EXPLORE THE MATERIAL –
(1) Answer these from the reading notes on faith and suffering.
(a) Who is quoted on page 97, and what had been done to him?
(b) What happened to Brian Sternberg in 1963?
(c) What event does page 146 refer to?
(2) Go on with the reading notes on faith and suffering, picking up after their final line.

DOCUMENT EXTRACT –

Page 97: "'God did not rescue me and make my suffering easier. He simply proved to me that He was still alive, and He still knew I was here. We Christians drew together . . . . I can only speak for myself. Others turned from God because of Dachau. Who am I to judge them? I simply know that God met me. For me, He was enough, even at Dachau.'"


I have no idea how my faith might sustain me if I were ever in such a horrible situation. I want to build up my faith and memorize God's Word so that I am ready if ever tested! This quotation is from Christian Reger, a pastor who was rounded up by the Nazis. His physical and spiritual health were at stake.


Page 104: "Yet he also know that his faith in God couldn't be a bargain: 'You heal me, God, and I'll believe.' He had to believe because God was worthy of his faith. He took that risk and committed his life to Jesus Christ."


This chapter is about Brian Sternberg, an athlete who broke his spinal cord in a 1963 training accident. He and his parents were confident that God could heal him completely (and that's what they prayed and hoped for). I had to Google him to find out what happened . . .  I like this example of knowing that we don't "bargain" with God. Our prayers are part of our relationship with Him.


Page 137: "Medical scientists are discovering that our attitude about a particular pain is one of the chief factors in intensifying its effects."


Yes! Attitude matters a lot! This chapter dealt with things that can make pain seem much worse, including fear and helplessness.


Page 142: "Strong feelings of fear or helplessness not only worsen a sick patient's condition, they actually may make healthy people more susceptible to illness."


Page 143: "A warning, then, to any person facing prolonged illness, is to look for ways to avoid feelings of helplessness."


Page 146: "A majority of people turned to God with a dramatic prayer. Church attendance swelled to record numbers, but within a year it had dropped back to normal."


Here he's referring to a 1964 earthquake in Alaska. It's a really interesting chapter. But this one line reminded me of people turning to churches after 9/11 . . . then fading away. We go to God in crisis, but don't want to commit to a long-term relationship with him. Complacency and selfishness . . . .


Page 149: "Sufferings can become a trap for self-pity, wounded pride, martyr feelings, and a negative self-image. Other people can represent the only way to help a person climb out of his helpless despair."


He goes on to talk about how happy success stories can be overemphasized. (Think Chicken Soup for the Soul resolutions . . . ) This made me think of the phrase "toxic positivity." I don't want to be guilty of lacking compassion for others' suffering. (But I definitely thought about people I know when I read the excerpt above. Some people definitely seem to thrive on sharing their sufferings and misery.)


Page 155: "'I think God has planned the strength and beauty of youth to be physical. But the strength and beauty of age is spiritual. We gradually lose the strength and beauty that is temporary so we'll be sure to concentrate on the strength and beauty which is forever. And so we'll be eager to leave the temporary, deteriorating part of us and be truly homesick for our eternal home. If we stayed young and strong and beautiful, we might never want to leave!'"


I love this! Yes, we age and weaken and have more physical problems. God designed us to go home to Him with new bodies!

LISTED ENTRIES –
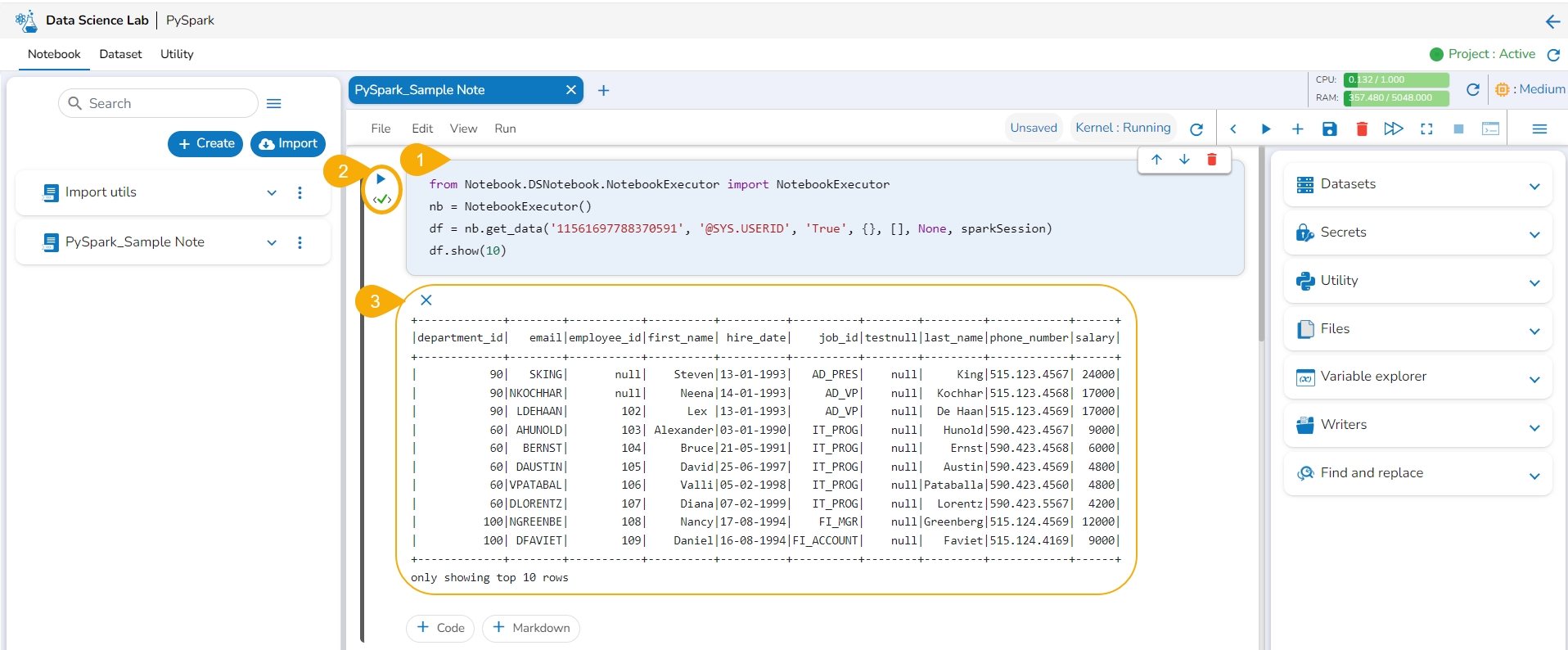Add a Markdown cell below
The height and width of the screenshot is (650, 1568).
531,628
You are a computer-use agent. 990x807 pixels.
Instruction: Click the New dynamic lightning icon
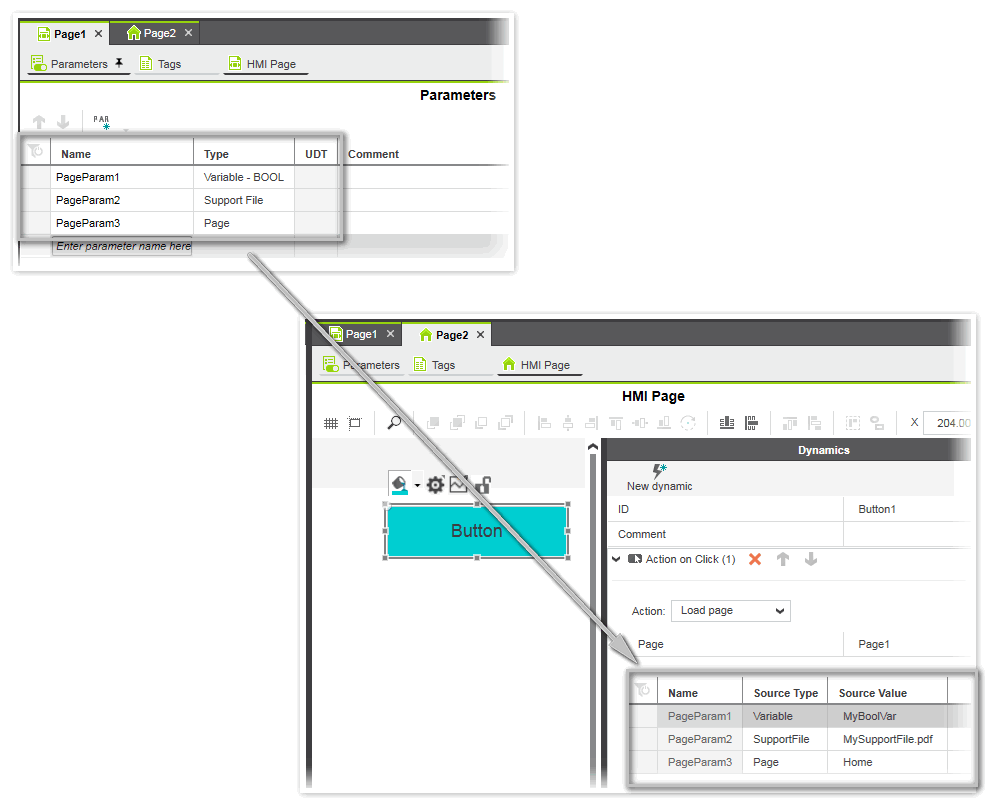658,470
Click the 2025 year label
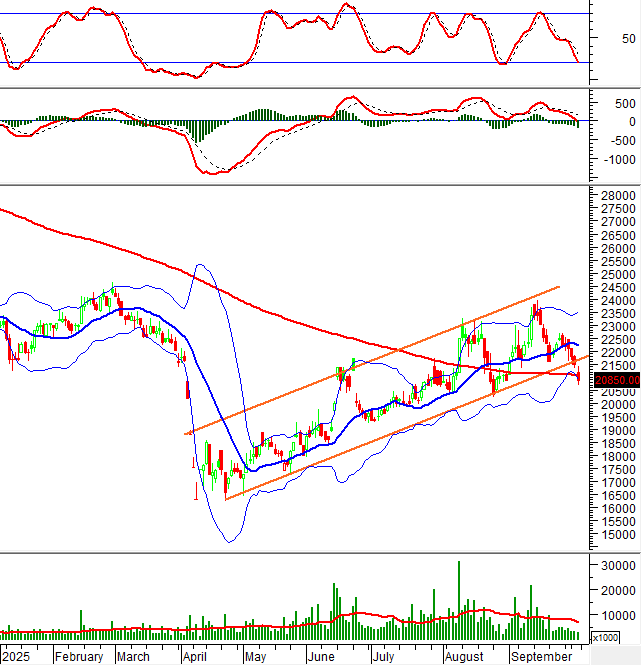 tap(17, 657)
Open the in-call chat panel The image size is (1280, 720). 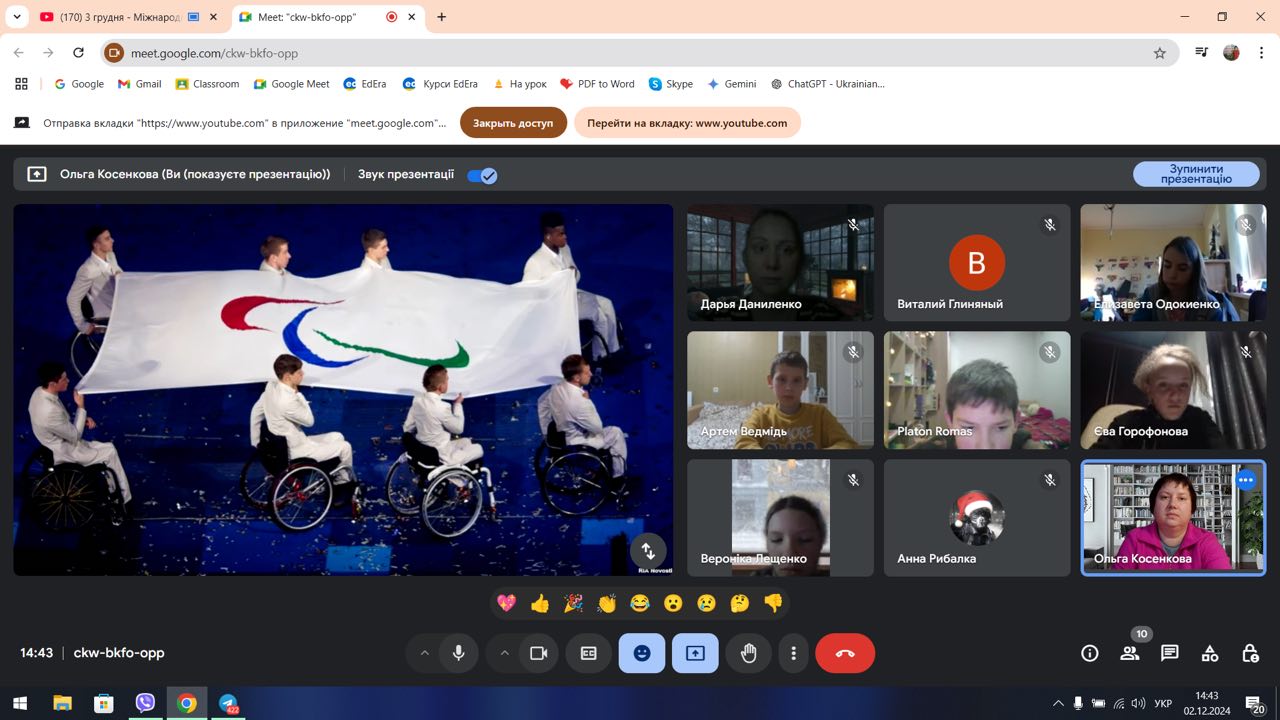[1169, 653]
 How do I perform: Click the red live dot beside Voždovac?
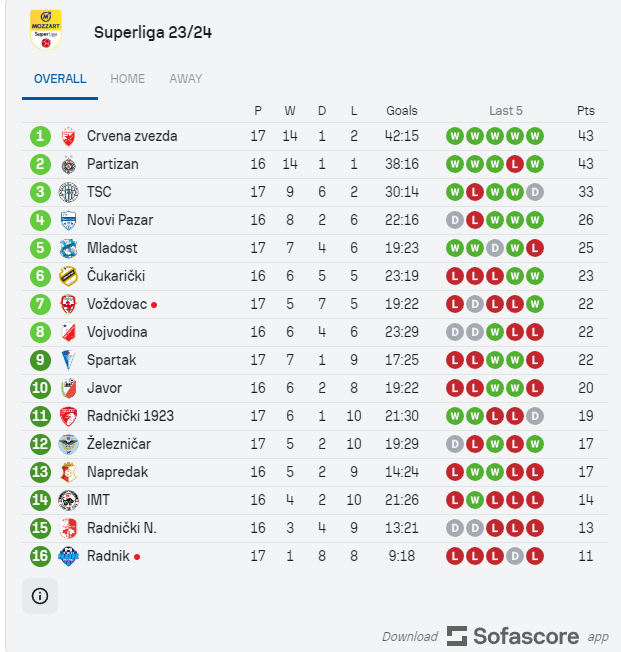tap(154, 304)
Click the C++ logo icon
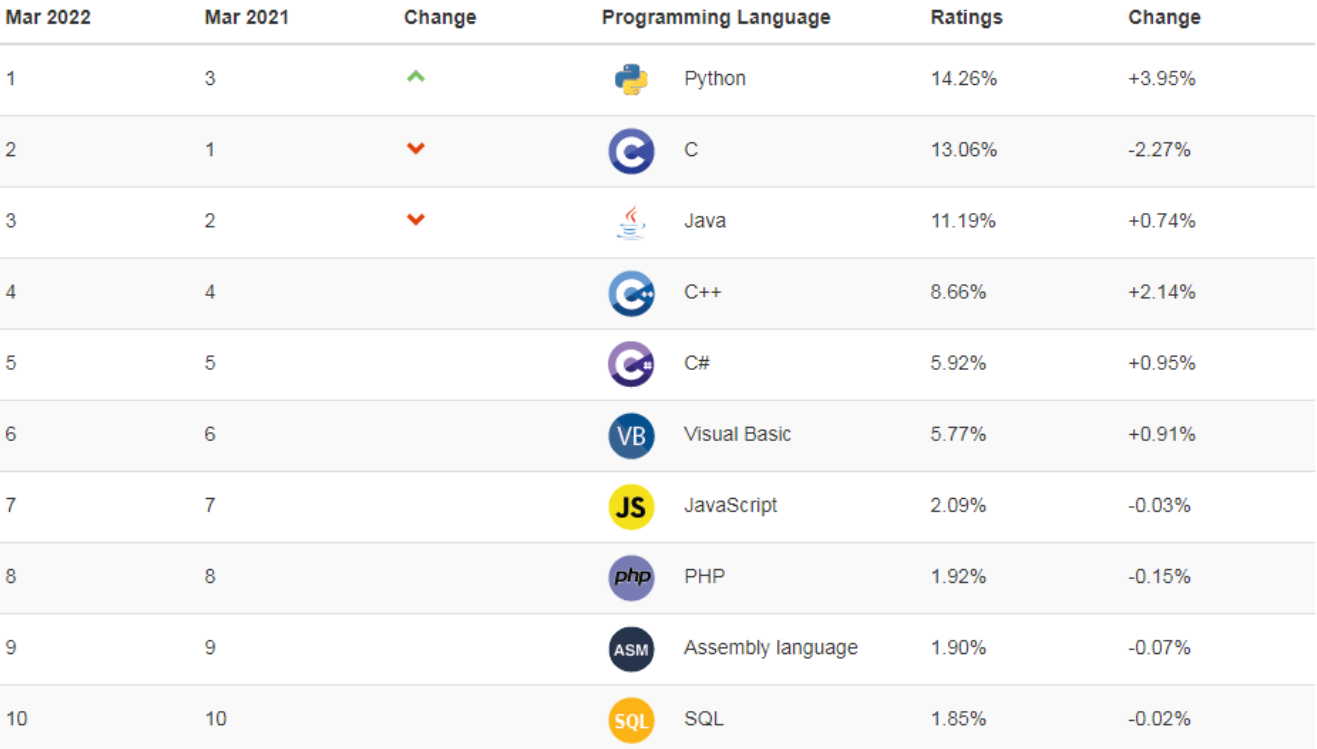This screenshot has width=1317, height=749. pyautogui.click(x=631, y=293)
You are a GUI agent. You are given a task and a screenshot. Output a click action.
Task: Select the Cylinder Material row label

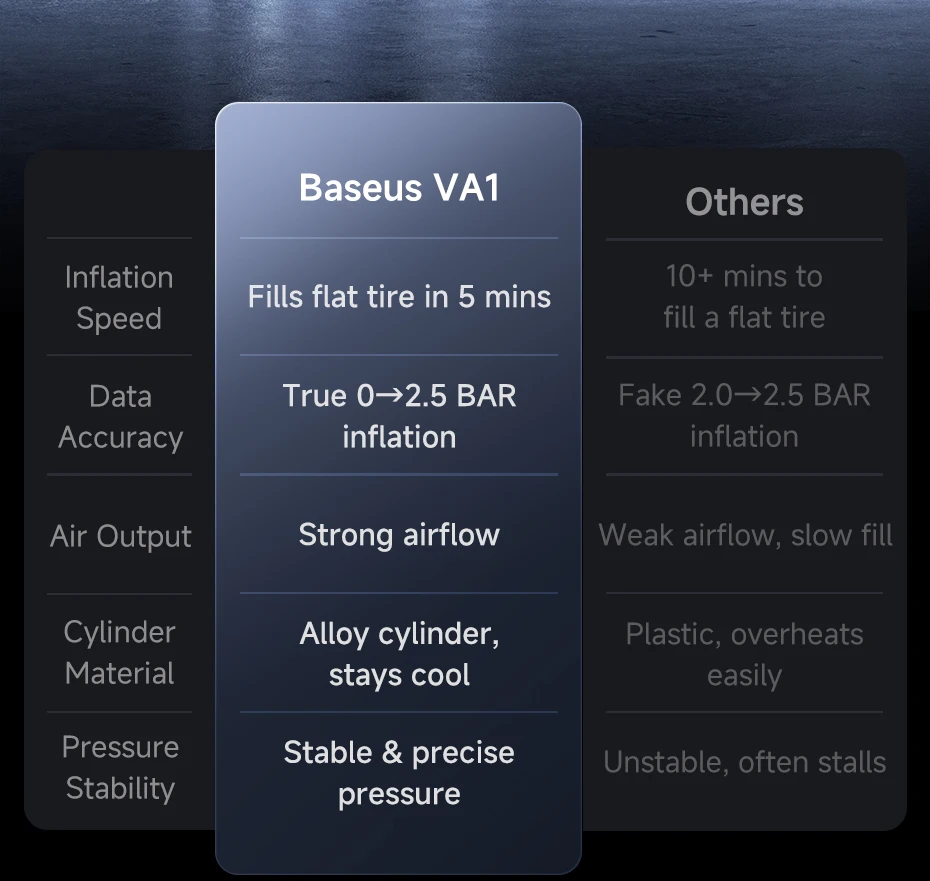tap(120, 652)
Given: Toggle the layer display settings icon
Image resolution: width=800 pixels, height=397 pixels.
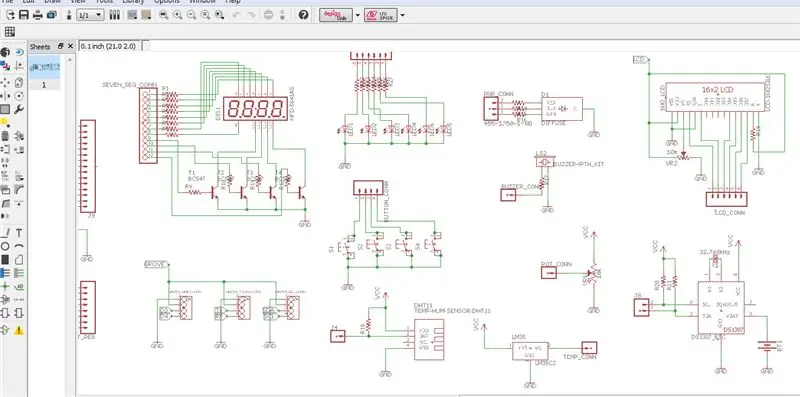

RESULTS FOR THE EXERCISE –
(1)
(a) Christian Reger, a pastor who was rounded up by the Nazis.
(b) He broke his spinal cord in a training accident.
(c) A 1964 earthquake in Alaska.

(2)
Page 160: "The scene, with the sharp spikes and bleeding death and wrenching thud as the cross was dropped in the ground, has been told so often, that we, who shrink from a news story on the death of a race horse or of baby seals, flinch not at all at its retelling. It was a bloody death, an execution quite unlike the quick, sterile ones we know today - gas chambers, electric chairs, hangings. This one stretched on for hours in front of a jeering crowd."


Reading this made me think of the teen who watched The Passion of the Christ when it came out and said it was no big deal. We have become desensitized to violence in our culture.

 

Page 170: ". . . Do we listen to them, hear them, respond? Or do we, through numbness, allow them to self-destruct, sacrificing a limb of the body of Christ? The screams of pain are not always so far away: there are some in every church and office. The unemployed, divorced, widowed, bedridden, aged . . . are we listening to them? The Christian church, by all accounts, has done a mediocre job of acting as Christ's body through the ages. Sometimes it has seemed to devour itself (the Inquisition, religious wars). Yet Christ, committed to human freedom, still relies upon us to flesh out His will in the world, empowered by the Holy Spirit."

 

Again, I love that Yancey is straightforward. The body of Christ needs to wake up! We have a job to do.


Page 171: "Bear one another's burdens, the Bible says. It is a lesson about pain that we all can agree to. Some of us will not see pain as a gift; some will always accuse God of being unfair for allowing it. But, the fact is, pain and suffering are here among us, and we need to respond. The response Jesus showed was to bear the burdens of those He touched."


I want to live out my life in faith as a genuine disciple of Jesus Christ.


Page 173: "Christ brought us the possibility of an afterlife without pain and suffering. All our hurts, then, are temporary. Our future will be painless. Today, we are almost embarrassed to talk about belief in an afterlife . . . "


Thank you, Jesus. Help me to not be embarrassed to talk about my hope and your promises.


Page 181: "As I visited those whose pain far exceeded my own, though, I was surprised by its effects. Suffering was as likely to produce strengthened faith as to sow agnosticism. . . . In one sense, there will be no solution to pain until Jesus returns and recreates the earth. I am sustained by faith in that great hope."


I'm glad I read this. I need to return it to the library so others can read it! And perhaps I'll end up buying myself a copy anyhow . . .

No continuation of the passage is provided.